=== TASK DETAILS ===
Return, character for character, the lines from the one bearing "has height=413, width=580." through the end of the material. Omit everything before that line.

=== MATERIAL TO PROCESS ===

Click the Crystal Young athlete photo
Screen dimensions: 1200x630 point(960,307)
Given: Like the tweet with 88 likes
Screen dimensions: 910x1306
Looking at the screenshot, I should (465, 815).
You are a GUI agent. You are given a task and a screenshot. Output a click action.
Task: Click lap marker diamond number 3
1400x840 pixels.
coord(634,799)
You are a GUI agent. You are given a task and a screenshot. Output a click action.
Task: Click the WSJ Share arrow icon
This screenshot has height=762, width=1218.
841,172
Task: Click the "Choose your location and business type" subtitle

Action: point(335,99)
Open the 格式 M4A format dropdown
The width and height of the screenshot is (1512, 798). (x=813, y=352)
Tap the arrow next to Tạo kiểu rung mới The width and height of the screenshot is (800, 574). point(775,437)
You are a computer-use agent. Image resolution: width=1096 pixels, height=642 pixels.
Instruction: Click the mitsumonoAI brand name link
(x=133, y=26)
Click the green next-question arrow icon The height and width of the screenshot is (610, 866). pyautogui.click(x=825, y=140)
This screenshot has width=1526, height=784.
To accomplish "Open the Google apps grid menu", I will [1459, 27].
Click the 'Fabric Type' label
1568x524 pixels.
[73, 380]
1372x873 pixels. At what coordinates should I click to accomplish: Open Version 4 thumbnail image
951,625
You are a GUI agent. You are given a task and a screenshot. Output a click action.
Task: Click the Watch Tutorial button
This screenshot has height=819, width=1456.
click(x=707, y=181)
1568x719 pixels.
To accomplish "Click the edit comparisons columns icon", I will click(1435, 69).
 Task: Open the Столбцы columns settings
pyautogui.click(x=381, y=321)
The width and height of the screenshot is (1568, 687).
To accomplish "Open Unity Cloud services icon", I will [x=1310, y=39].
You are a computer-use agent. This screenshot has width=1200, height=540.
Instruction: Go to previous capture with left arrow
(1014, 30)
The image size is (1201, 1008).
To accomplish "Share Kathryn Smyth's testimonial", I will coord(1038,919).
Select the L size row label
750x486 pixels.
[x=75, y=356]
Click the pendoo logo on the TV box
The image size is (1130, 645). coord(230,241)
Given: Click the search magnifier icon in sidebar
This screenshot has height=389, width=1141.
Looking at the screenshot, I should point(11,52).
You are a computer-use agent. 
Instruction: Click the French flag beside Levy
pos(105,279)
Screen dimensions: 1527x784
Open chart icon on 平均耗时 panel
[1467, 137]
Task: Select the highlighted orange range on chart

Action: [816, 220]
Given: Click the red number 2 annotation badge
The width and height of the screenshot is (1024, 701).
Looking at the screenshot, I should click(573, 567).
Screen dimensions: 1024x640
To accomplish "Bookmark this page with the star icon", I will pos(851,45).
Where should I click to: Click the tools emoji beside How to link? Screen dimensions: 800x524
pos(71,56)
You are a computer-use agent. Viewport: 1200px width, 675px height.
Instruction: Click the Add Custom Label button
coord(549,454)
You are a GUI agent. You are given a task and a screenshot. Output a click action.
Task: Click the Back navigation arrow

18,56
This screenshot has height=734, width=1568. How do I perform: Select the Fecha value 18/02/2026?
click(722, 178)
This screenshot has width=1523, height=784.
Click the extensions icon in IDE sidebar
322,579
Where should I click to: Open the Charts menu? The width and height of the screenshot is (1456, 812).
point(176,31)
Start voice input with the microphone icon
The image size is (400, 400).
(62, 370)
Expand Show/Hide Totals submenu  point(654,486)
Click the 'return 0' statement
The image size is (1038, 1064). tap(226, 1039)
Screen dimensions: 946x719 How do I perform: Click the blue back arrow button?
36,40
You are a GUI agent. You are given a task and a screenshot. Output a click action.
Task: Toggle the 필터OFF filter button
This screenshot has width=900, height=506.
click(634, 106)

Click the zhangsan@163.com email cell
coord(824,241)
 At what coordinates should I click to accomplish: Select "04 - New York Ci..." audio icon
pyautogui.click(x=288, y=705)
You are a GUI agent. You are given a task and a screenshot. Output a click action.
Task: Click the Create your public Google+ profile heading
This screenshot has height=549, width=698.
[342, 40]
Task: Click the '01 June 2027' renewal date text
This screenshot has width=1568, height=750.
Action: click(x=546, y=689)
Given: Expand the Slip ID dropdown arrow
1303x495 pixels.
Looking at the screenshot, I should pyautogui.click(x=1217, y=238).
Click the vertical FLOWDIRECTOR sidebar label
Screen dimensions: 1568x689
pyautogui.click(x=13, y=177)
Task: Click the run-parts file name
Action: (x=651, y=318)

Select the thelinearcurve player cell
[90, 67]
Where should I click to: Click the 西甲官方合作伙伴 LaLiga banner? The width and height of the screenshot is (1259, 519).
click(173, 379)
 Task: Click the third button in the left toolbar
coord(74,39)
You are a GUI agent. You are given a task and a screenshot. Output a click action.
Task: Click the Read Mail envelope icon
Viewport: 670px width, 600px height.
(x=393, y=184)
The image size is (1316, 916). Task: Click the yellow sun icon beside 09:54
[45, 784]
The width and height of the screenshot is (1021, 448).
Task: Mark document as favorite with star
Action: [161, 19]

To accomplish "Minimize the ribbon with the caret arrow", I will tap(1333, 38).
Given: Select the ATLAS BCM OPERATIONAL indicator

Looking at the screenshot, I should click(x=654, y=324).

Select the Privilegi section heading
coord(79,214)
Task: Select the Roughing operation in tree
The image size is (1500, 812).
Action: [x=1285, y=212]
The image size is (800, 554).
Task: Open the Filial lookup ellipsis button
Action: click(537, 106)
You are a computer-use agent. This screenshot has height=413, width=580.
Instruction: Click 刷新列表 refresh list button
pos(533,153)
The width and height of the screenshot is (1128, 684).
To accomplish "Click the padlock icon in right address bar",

=== RESULT OF THE TASK ===
You are a computer-use agent. This screenshot has height=413, width=580.
Instruction: Click 刷新列表 refresh list button
pos(533,153)
The width and height of the screenshot is (1128, 684).
To accomplish "Click the padlock icon in right address bar",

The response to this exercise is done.